Long story short, tough day of fishing, great company. Big thank you to Jay McMillan, owner of Towboat us Cape Coral for inviting me to fill in for a missing team member, and Capt Dave Andrews for putting me in the position to catch this toad redfish. 41.25 inches, my biggest to date. 

We took second place, and congrats to the first place team for putting up two solid fish.





I will be ready to fill in again next year if the need arises!


----------



## Megalops (Oct 23, 2011)

Nice rat red. At least that's what we call those here in Tampa...

Kidding of course, that is one big mama jama. Congrats.


----------



## fishicaltherapist (Mar 9, 2013)

Bet u r STILL sleeping with a smile !!!! Congrats.


----------



## Capt Dan Medina (Apr 28, 2008)

Megalops said:


> Nice rat red. At least that's what we call those here in Tampa...
> 
> Kidding of course, that is one big mama jama. Congrats.


Thanks!

Calling it a rat red made me laugh... I recently went to go look at a "small project boat"... Or at least that's what I told my wife...

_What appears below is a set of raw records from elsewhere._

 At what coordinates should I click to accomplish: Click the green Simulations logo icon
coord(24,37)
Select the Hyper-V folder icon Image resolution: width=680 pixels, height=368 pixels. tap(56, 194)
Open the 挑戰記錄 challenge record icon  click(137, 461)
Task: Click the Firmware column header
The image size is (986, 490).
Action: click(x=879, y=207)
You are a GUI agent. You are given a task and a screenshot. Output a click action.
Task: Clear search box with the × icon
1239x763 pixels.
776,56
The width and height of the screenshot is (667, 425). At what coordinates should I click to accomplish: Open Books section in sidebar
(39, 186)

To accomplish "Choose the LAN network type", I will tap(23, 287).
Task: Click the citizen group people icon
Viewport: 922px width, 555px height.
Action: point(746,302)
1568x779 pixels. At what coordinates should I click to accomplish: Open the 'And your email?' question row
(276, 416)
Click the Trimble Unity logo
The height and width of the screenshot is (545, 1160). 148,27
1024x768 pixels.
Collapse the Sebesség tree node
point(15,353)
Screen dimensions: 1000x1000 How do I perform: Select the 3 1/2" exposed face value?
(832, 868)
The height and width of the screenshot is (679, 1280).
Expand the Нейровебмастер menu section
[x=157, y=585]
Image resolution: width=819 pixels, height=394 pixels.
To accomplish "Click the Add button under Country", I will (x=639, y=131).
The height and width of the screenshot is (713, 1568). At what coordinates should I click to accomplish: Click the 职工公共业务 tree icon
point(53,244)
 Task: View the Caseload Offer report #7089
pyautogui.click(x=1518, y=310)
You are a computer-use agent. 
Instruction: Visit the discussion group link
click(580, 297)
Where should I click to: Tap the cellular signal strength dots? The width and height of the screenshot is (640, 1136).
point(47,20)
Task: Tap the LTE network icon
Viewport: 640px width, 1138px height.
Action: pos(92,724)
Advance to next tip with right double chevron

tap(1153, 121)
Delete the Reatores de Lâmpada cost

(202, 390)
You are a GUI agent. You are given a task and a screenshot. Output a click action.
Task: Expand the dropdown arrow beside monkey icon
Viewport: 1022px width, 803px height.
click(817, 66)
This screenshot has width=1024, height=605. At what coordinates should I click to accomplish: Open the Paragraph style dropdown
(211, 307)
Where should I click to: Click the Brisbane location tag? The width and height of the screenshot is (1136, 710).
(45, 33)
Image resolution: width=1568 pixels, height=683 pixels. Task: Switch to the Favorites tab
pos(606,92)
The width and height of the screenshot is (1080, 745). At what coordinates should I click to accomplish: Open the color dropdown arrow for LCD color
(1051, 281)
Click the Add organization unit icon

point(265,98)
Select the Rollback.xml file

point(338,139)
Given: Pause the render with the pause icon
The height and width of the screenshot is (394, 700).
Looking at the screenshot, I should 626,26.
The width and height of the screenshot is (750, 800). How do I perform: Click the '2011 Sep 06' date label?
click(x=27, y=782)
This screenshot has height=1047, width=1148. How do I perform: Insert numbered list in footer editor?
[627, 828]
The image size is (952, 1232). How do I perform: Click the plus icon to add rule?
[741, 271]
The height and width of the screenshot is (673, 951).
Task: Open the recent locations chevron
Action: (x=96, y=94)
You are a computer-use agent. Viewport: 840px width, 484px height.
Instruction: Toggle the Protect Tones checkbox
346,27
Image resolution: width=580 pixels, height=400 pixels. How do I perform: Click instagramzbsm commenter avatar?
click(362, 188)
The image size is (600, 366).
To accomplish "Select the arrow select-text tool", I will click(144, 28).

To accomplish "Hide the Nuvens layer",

Coming down the canal, I called her and told her I might need a hand tying up the new skiff to the dock... She came out with her eyes popping out of her head.. I had picked up a 42 Uniflite sport fish with twin diesels, flybridge with hard top. Oh, and it has a small Boston whaler sitting on its bow... It really exemplifies the name "skiff".


----------



## Capt Dan Medina (Apr 28, 2008)

fishicaltherapist said:


> Bet u r STILL sleeping with a smile !!!! Congrats.



Going to be hard to wipe that smile away for a while.


----------



## Backwater (Dec 14, 2014)

Dan, that looks more like a Space coast red than one of ours!  Did you catch it off shore? I've seen them in schools straight out 6-7 miles offshore from north Caya Costa..


----------



## Capt Dan Medina (Apr 28, 2008)

Backwater said:


> Dan, that looks more like a Space coast red than one of ours!  Did you catch it off shore? I've seen them in schools straight out 6-7 miles offshore from north Caya Costa..


This fish was caught inshore around the pass. Ive heard stories of acre sized schools of big bull reds offshore but havnt gotten to witness it myself yet.


----------